Interview with Psychologists

Each year, we ask psychology professors a series of questions that we think might provide useful information to current students.

This issue, we asked: Outside of your professional lineage, who has had a major impact on your work? In what way?

Rebecca Shiner, Colgate University

One of the experiences that inspired me to pursue the study of personality development was reading a paper by Avshalom Caspi in my graduate social development course. The paper traced the links between children's tendencies toward shyness and irritability and their adult outcomes. I loved that paper and felt encouraged to pursue similar questions. I finally met Caspi a few years later at a small expert meeting in Ghent, Belgium. I flew to that meeting despite being nearly 8 months pregnant in part because I wanted to meet him. At the meeting, he invited me to collaborate on a theory paper, and we have since published a number of review papers and chapters together. He helped me to become a better writer, and he has always reminded me to focus on big questions--the ones that may have an impact on individuals' real lives.

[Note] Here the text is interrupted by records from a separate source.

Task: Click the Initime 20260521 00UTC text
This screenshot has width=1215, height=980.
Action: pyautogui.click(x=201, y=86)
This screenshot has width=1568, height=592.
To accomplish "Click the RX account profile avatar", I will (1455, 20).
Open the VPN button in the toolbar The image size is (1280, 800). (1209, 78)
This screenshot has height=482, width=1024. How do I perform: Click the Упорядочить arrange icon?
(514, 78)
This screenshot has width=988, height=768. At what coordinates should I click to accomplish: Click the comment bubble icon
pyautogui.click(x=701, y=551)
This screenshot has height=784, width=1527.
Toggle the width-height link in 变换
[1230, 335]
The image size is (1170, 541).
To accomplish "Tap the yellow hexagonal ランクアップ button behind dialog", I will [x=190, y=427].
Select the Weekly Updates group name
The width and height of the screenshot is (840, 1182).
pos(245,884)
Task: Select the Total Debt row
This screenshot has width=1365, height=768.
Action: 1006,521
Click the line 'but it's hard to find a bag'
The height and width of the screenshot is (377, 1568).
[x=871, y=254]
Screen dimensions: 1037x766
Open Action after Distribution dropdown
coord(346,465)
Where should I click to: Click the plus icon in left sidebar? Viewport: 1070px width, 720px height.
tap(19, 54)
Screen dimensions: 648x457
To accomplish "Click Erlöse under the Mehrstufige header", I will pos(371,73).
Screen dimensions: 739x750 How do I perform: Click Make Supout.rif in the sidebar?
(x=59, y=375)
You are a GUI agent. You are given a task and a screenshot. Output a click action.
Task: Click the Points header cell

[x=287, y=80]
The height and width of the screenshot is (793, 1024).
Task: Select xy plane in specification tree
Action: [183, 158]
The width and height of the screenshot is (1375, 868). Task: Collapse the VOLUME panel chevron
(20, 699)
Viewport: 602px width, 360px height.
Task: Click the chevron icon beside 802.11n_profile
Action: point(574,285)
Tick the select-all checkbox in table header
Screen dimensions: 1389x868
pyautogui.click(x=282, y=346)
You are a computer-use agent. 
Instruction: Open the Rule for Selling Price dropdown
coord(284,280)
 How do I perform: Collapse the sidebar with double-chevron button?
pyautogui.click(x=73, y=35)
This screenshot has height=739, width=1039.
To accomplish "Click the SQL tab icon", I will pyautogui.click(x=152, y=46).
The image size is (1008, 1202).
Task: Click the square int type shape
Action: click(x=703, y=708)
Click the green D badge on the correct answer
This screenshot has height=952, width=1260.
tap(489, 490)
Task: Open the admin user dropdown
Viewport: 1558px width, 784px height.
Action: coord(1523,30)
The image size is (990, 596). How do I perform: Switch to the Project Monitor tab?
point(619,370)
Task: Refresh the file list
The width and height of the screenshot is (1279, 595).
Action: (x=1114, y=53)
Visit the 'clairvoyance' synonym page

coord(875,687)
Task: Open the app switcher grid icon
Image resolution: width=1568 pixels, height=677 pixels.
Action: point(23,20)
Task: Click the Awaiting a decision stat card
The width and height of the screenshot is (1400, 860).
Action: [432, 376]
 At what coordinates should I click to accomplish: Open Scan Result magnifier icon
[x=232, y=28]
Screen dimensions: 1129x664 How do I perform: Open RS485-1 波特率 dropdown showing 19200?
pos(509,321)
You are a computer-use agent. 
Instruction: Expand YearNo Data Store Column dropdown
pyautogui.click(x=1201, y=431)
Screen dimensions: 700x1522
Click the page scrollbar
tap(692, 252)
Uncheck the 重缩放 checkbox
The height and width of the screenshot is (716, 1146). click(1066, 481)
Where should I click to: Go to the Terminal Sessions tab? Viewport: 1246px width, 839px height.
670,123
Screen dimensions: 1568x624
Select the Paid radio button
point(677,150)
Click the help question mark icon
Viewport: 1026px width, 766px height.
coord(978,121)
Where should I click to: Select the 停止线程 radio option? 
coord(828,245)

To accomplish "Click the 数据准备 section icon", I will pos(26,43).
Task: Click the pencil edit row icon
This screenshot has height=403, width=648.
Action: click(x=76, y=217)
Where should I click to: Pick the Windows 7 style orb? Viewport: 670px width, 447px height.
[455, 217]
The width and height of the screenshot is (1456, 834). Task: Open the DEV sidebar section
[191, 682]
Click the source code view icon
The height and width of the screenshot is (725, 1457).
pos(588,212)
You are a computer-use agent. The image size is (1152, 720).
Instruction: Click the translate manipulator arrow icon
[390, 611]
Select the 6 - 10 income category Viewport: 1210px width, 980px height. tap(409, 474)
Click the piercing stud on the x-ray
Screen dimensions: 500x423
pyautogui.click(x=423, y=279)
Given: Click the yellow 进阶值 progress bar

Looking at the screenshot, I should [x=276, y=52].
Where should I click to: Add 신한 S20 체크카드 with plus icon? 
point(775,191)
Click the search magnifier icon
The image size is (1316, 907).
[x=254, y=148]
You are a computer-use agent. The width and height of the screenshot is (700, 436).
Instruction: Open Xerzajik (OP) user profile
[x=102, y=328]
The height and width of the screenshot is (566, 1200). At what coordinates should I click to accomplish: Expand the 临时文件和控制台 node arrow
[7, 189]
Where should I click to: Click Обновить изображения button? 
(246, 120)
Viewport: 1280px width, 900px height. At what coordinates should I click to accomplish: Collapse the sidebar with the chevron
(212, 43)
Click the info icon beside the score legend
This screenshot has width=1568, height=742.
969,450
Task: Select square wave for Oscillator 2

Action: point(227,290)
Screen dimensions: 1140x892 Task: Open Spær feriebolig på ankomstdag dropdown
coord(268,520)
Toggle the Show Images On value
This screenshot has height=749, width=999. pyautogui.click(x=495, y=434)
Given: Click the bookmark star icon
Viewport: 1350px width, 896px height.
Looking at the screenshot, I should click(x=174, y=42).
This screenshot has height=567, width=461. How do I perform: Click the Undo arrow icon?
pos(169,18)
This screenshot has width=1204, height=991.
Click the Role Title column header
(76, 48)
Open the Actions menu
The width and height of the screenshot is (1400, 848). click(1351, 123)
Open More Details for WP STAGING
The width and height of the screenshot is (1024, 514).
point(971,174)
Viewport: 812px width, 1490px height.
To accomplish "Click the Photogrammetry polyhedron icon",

Keith Maddox, Tufts University

Probably Claude Steele, but more as a role model.  I attended a talk at Michigan that helped me decide to pursue graduate study in psychology and become a professor.  Four years later, I saw him give a talk on stereotype threat that helped me think about what kind of impact I’d ultimately like my work to have toward addressing problems of race and ethnicity.

Angela Lagg, Pace University

I first really began considering a career in research when a close family friend, Bonnie, was diagnosed with colon cancer. She participated in several research studies during her battle with cancer and I learned about the significance of psychosocial care as well as biological care.